** Exercise input **
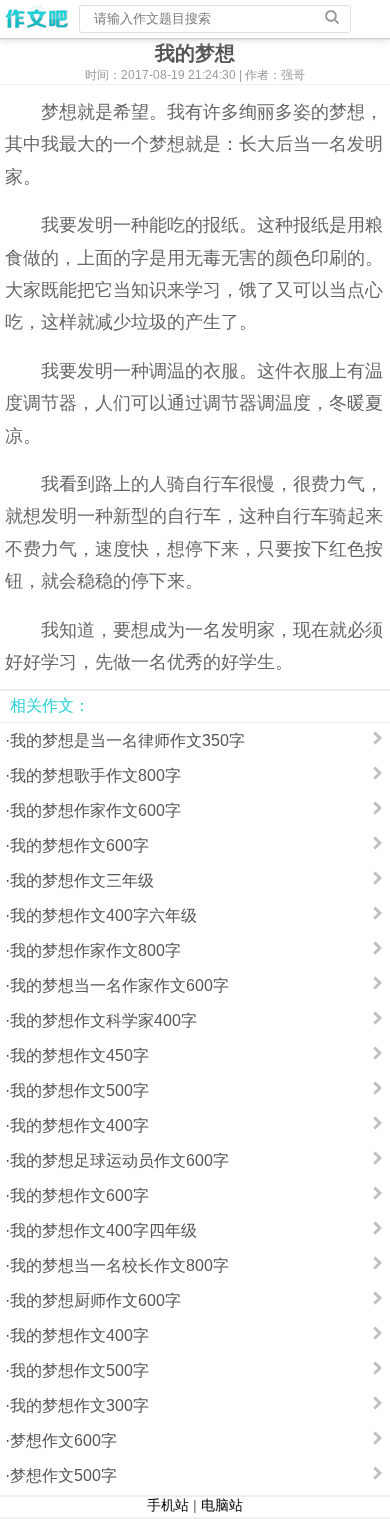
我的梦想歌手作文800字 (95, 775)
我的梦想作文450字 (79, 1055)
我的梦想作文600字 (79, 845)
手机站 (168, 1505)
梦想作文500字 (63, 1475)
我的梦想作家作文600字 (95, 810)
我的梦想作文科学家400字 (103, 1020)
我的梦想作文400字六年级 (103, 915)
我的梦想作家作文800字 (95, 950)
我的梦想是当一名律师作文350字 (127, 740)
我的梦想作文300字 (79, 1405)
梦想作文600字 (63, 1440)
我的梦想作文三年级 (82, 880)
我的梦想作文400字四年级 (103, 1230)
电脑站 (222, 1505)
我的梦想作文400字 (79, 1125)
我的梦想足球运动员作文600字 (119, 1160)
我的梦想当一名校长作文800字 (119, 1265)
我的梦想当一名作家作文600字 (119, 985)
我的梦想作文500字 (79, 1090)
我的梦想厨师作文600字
---
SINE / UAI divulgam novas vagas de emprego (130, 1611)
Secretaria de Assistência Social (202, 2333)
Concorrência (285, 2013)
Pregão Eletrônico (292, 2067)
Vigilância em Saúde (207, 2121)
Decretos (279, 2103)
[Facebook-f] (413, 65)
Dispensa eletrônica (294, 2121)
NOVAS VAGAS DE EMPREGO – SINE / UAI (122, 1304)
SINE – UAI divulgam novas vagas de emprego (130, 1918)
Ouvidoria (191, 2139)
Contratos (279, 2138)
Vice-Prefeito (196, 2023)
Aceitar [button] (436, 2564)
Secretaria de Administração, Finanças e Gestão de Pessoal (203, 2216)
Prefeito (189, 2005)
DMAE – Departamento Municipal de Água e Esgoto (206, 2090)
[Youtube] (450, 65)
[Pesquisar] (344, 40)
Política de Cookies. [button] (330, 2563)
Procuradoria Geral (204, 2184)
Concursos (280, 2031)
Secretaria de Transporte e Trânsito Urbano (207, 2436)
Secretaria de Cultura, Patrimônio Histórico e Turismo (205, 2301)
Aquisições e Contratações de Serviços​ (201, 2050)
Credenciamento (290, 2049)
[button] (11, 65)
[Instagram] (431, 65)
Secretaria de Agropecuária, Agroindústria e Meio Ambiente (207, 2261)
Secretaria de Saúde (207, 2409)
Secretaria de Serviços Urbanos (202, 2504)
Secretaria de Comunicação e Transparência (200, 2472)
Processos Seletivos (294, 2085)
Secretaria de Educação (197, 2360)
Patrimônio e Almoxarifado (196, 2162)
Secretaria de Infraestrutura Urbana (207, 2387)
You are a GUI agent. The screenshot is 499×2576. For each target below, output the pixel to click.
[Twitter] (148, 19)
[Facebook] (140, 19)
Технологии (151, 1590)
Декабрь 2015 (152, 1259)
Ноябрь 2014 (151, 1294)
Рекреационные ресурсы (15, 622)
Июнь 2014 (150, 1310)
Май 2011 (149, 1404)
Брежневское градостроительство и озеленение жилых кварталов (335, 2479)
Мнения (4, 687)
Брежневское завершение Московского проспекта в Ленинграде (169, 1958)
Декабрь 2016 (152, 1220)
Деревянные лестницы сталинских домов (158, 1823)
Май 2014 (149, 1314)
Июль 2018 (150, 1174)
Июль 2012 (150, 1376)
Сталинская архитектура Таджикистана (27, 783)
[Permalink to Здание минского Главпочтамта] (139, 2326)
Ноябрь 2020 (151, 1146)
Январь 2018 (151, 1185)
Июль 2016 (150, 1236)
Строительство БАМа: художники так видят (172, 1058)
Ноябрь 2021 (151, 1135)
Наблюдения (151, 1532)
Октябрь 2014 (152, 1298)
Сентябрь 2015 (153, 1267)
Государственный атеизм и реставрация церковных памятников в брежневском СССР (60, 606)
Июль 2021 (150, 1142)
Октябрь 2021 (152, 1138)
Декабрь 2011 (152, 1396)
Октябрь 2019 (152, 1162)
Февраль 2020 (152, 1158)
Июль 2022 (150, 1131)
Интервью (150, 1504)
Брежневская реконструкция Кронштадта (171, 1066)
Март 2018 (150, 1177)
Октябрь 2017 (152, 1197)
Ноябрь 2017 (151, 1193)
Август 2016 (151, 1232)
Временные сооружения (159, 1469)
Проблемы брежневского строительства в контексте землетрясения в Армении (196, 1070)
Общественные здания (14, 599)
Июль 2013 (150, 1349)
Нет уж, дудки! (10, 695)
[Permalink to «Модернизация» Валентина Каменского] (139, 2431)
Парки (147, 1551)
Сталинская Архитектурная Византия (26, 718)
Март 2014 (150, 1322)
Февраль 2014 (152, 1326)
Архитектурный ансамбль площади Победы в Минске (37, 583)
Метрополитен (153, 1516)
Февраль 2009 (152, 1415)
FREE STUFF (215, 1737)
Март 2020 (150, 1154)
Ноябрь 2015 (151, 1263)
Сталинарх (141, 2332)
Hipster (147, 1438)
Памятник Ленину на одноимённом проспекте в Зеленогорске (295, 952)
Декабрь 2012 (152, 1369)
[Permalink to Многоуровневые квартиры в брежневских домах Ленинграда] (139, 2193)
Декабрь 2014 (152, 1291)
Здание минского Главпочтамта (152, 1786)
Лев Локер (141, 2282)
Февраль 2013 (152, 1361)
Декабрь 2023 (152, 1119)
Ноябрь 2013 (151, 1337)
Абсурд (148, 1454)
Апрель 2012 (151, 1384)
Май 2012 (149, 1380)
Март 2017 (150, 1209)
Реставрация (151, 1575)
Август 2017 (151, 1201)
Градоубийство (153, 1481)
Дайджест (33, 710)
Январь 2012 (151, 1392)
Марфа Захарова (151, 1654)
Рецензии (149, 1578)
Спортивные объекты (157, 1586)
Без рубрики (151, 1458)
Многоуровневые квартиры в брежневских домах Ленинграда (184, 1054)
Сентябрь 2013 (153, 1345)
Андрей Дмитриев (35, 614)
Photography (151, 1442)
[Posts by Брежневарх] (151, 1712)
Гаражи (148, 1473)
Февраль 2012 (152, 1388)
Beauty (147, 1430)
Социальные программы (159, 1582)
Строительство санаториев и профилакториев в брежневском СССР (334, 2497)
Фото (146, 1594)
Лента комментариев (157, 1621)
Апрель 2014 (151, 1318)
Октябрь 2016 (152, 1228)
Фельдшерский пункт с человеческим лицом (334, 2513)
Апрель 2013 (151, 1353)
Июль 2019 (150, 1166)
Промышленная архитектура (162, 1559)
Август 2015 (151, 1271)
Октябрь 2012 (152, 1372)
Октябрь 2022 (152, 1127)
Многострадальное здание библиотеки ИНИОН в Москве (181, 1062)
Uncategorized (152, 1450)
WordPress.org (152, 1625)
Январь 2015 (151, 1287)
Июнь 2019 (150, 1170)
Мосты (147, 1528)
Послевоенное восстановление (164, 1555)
...
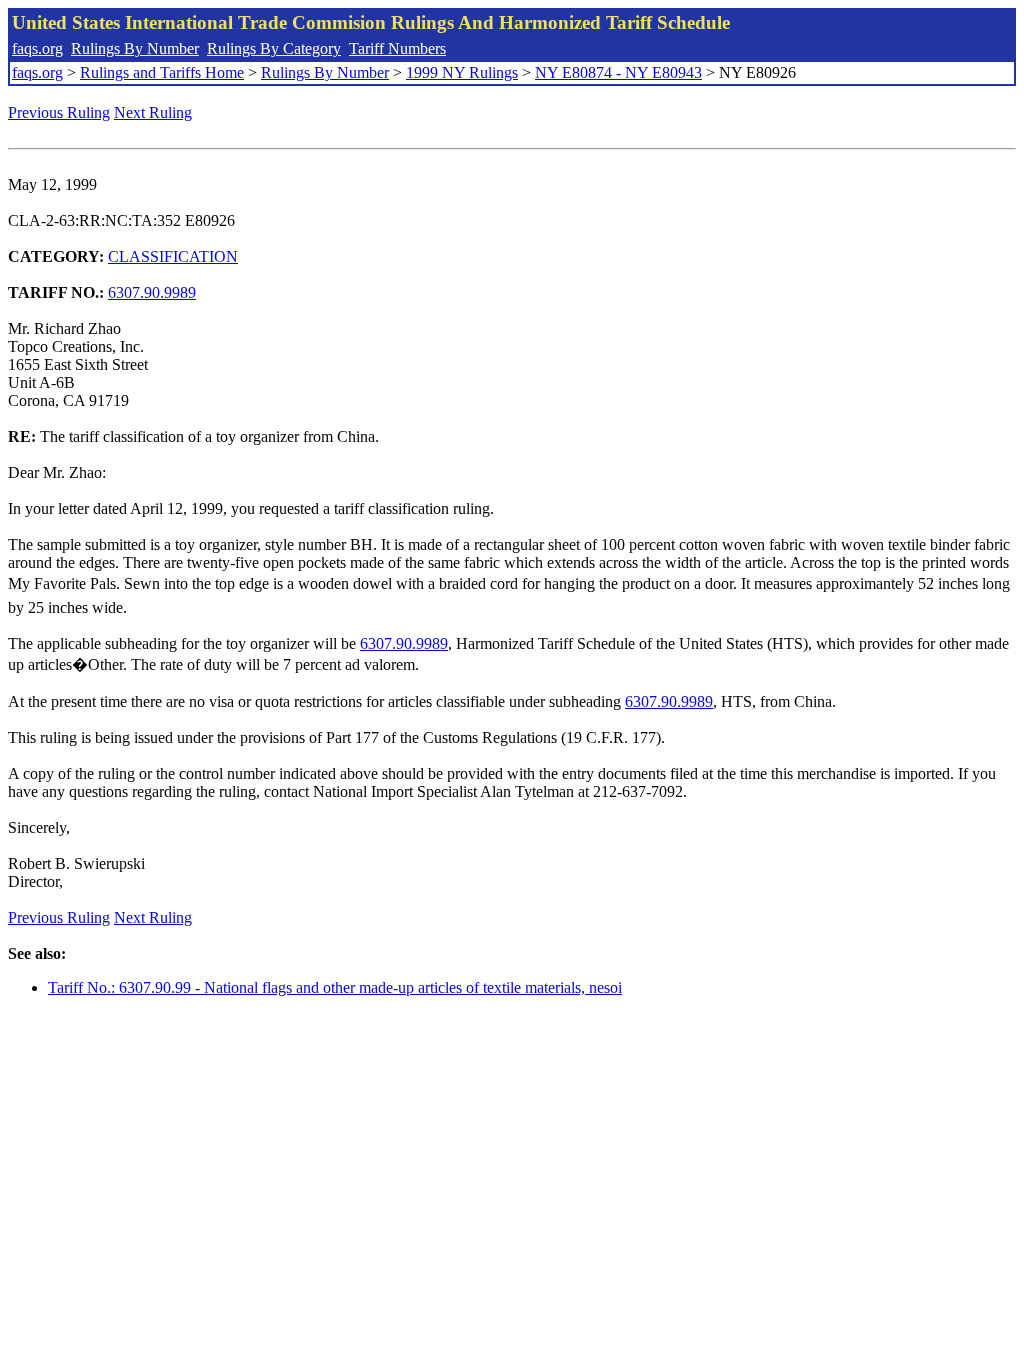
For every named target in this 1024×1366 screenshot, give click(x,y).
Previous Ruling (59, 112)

** Work instruction **
Considering only the material above, set down every line from the one with "WordPress.org (152, 1625)" to the one with "Послевоенное восстановление (164, 1555)", inclusive, exactly as written.

** Answer **
WordPress.org (152, 1625)
Январь 2015 (151, 1287)
Июнь 2019 (150, 1170)
Мосты (147, 1528)
Послевоенное восстановление (164, 1555)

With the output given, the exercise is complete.